[[ Input records, beginning ]]
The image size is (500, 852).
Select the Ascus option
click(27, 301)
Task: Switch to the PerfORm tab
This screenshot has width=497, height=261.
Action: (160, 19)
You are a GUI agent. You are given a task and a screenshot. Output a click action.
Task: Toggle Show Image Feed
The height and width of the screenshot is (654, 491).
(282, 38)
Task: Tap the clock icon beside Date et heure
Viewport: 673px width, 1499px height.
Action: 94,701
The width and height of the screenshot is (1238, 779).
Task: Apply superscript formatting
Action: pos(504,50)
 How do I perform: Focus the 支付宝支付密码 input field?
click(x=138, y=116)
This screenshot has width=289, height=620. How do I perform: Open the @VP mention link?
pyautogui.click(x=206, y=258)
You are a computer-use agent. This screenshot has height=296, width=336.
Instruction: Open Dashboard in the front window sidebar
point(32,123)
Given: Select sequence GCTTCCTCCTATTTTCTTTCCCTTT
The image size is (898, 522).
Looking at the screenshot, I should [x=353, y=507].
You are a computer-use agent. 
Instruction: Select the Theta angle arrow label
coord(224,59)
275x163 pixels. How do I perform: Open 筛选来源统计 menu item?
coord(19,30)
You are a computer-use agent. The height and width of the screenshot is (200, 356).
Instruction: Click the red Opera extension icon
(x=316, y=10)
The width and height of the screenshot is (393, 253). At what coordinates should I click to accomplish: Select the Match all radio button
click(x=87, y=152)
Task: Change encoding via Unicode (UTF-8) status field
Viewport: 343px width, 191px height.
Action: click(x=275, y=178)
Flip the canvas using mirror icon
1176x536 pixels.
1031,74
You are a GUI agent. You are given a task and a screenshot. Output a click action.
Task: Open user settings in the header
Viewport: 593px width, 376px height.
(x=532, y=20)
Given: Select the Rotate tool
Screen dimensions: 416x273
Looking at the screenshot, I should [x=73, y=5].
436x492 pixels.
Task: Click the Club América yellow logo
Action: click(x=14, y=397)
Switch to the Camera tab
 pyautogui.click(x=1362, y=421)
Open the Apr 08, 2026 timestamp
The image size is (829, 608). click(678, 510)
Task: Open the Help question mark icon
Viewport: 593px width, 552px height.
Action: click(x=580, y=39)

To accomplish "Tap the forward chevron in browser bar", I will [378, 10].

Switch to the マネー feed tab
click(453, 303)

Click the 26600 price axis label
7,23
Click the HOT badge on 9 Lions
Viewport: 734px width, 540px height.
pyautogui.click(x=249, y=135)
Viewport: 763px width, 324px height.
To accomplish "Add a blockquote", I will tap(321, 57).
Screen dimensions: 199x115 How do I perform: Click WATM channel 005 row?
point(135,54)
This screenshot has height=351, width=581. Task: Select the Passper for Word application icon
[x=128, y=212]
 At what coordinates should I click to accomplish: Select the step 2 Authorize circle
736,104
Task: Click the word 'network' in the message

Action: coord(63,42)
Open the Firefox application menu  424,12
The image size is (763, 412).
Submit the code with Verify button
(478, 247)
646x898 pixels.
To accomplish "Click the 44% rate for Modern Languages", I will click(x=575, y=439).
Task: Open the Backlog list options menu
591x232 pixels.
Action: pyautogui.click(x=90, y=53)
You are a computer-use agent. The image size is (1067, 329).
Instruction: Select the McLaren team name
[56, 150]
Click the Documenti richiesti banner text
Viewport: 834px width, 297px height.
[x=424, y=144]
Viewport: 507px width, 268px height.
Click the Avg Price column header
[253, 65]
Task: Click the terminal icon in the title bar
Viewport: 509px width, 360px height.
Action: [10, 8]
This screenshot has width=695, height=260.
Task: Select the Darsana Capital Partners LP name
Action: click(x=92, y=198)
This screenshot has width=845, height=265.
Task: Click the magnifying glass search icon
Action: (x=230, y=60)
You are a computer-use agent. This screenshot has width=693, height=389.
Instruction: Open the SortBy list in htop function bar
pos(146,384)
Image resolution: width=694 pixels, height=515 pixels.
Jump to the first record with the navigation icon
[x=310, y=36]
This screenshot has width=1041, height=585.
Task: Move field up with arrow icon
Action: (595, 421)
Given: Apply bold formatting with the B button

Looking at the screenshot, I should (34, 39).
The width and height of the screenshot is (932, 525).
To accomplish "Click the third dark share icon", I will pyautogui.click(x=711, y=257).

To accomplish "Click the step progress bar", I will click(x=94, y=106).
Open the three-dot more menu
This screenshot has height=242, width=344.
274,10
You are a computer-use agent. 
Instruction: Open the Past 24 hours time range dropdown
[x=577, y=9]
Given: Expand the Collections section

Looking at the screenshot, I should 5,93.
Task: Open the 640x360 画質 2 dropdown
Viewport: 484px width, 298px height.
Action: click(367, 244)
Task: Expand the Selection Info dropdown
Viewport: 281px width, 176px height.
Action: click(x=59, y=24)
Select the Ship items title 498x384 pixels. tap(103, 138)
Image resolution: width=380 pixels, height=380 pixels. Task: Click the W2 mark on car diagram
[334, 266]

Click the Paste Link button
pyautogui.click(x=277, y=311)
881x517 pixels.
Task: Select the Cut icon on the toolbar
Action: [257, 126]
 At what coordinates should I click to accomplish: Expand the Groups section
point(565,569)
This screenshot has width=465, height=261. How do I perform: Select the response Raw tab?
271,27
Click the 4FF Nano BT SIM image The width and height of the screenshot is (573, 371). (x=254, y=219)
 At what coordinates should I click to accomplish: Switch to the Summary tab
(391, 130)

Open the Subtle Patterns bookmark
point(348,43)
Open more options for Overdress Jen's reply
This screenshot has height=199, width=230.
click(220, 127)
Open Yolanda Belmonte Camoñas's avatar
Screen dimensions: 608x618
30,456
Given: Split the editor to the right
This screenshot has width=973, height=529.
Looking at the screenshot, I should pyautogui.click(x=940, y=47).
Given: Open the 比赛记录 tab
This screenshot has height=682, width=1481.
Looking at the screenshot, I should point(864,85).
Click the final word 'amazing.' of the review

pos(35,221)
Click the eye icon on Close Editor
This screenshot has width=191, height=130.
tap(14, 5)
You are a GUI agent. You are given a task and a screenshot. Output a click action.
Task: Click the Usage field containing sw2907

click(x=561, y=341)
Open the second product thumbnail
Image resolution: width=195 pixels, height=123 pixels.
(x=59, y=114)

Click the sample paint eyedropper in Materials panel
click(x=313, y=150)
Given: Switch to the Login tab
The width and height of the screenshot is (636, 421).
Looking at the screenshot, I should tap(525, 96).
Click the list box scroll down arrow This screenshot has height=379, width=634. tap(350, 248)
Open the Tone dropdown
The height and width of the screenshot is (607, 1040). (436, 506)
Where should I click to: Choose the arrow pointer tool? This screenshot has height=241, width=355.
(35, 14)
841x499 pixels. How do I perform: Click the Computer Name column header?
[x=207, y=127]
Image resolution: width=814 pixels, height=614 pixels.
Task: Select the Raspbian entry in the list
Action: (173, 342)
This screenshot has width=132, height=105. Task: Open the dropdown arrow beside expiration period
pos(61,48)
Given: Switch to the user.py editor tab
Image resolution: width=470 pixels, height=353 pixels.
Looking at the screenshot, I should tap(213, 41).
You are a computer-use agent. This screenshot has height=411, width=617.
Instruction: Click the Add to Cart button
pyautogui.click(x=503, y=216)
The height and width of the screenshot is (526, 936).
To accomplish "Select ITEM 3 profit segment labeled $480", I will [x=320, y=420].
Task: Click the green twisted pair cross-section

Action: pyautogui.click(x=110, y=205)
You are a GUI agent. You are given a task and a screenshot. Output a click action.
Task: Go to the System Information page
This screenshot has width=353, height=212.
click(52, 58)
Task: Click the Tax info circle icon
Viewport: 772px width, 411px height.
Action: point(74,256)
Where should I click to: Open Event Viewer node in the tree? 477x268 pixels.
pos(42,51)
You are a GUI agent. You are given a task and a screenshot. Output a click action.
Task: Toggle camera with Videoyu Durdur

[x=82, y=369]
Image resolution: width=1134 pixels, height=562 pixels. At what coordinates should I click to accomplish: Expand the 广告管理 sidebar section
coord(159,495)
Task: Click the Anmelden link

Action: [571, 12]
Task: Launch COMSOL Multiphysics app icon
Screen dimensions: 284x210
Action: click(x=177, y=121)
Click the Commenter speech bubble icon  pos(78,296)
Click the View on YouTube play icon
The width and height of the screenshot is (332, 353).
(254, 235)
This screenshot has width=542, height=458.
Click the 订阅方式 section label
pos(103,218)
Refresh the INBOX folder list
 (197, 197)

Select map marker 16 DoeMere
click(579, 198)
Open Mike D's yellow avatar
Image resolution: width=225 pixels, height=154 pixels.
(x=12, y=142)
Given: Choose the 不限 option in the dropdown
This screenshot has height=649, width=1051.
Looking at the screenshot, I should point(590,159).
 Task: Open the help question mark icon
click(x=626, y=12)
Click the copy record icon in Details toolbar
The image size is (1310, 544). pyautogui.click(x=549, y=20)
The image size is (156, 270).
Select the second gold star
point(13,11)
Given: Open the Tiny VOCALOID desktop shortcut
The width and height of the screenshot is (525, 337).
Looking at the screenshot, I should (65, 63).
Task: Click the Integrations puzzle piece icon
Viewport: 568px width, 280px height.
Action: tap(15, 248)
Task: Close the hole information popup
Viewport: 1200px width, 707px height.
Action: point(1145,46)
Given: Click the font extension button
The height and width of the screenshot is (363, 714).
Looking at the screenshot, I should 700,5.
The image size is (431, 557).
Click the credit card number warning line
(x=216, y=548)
[[ Input records, end ]]
_Goal of the exercise_
The lines above from the one containing "Viewport: 593px width, 376px height." through the one containing "You are a computer-use agent. The image" are to be set down exactly, and no others.

_Solution to the exercise_
Viewport: 593px width, 376px height.
(x=532, y=20)
Given: Select the Rotate tool
Screen dimensions: 416x273
Looking at the screenshot, I should [x=73, y=5].
436x492 pixels.
Task: Click the Club América yellow logo
Action: click(x=14, y=397)
Switch to the Camera tab
 pyautogui.click(x=1362, y=421)
Open the Apr 08, 2026 timestamp
The image size is (829, 608). click(678, 510)
Task: Open the Help question mark icon
Viewport: 593px width, 552px height.
Action: click(x=580, y=39)

To accomplish "Tap the forward chevron in browser bar", I will [378, 10].

Switch to the マネー feed tab
click(453, 303)

Click the 26600 price axis label
7,23
Click the HOT badge on 9 Lions
Viewport: 734px width, 540px height.
pyautogui.click(x=249, y=135)
Viewport: 763px width, 324px height.
To accomplish "Add a blockquote", I will tap(321, 57).
Screen dimensions: 199x115 How do I perform: Click WATM channel 005 row?
point(135,54)
This screenshot has height=351, width=581. Task: Select the Passper for Word application icon
[x=128, y=212]
 At what coordinates should I click to accomplish: Select the step 2 Authorize circle
736,104
Task: Click the word 'network' in the message

Action: coord(63,42)
Open the Firefox application menu  424,12
The image size is (763, 412).
Submit the code with Verify button
(478, 247)
646x898 pixels.
To accomplish "Click the 44% rate for Modern Languages", I will click(x=575, y=439).
Task: Open the Backlog list options menu
591x232 pixels.
Action: pyautogui.click(x=90, y=53)
You are a computer-use agent. The image size is (1067, 329).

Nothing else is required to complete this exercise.